▶

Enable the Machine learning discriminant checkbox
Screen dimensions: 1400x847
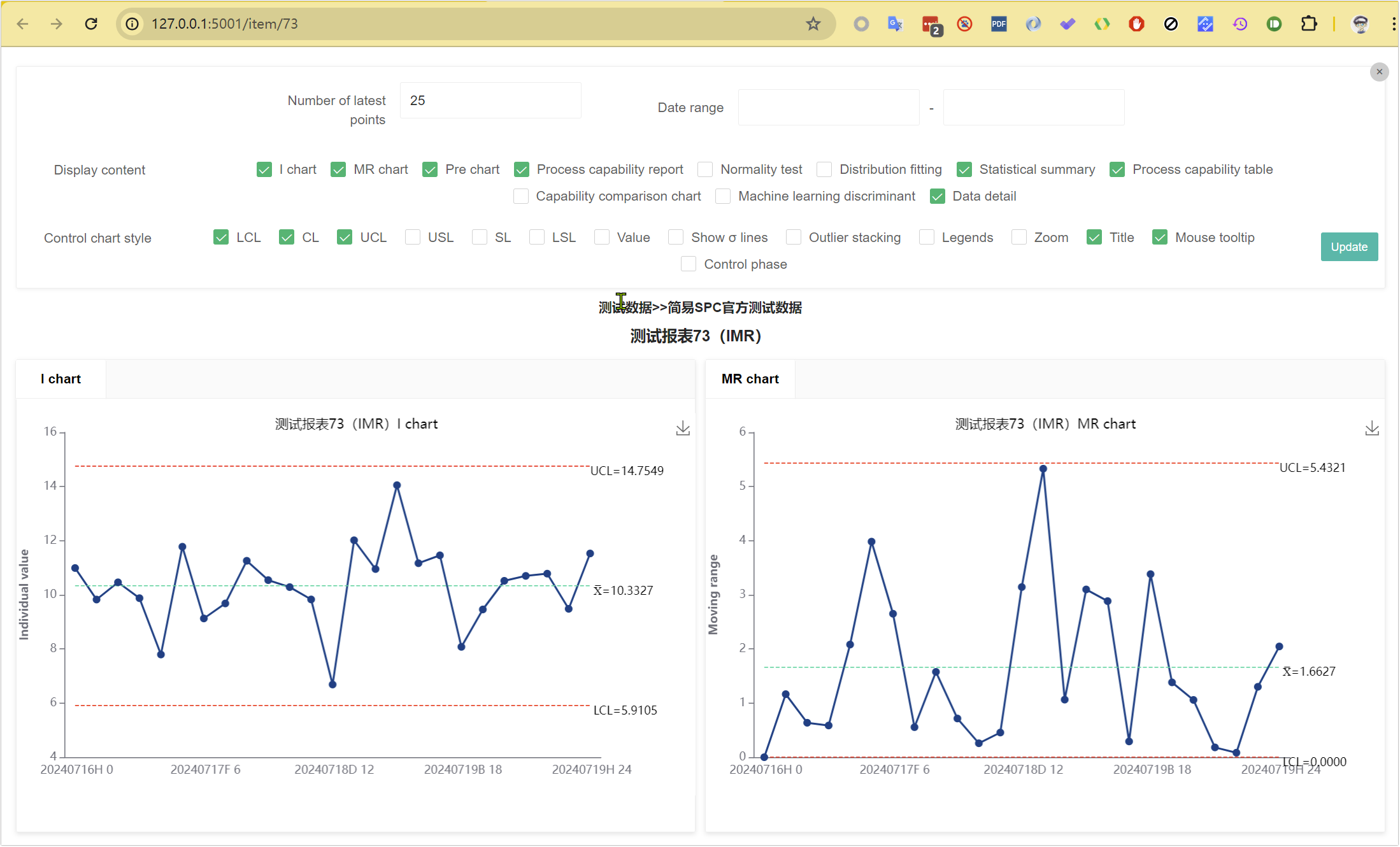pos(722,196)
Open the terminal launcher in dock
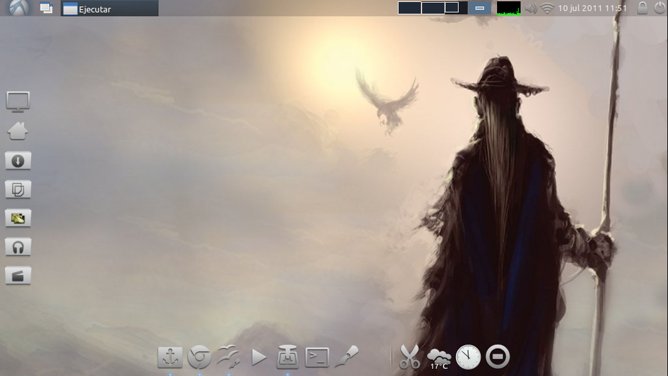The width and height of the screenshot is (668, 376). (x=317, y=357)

◀

## What you will do:
Reproduce the data verbatim and omit each image.

## Your solution:
Enable the Machine learning discriminant checkbox
Screen dimensions: 1400x847
pos(722,196)
Open the terminal launcher in dock
The width and height of the screenshot is (668, 376). (x=317, y=357)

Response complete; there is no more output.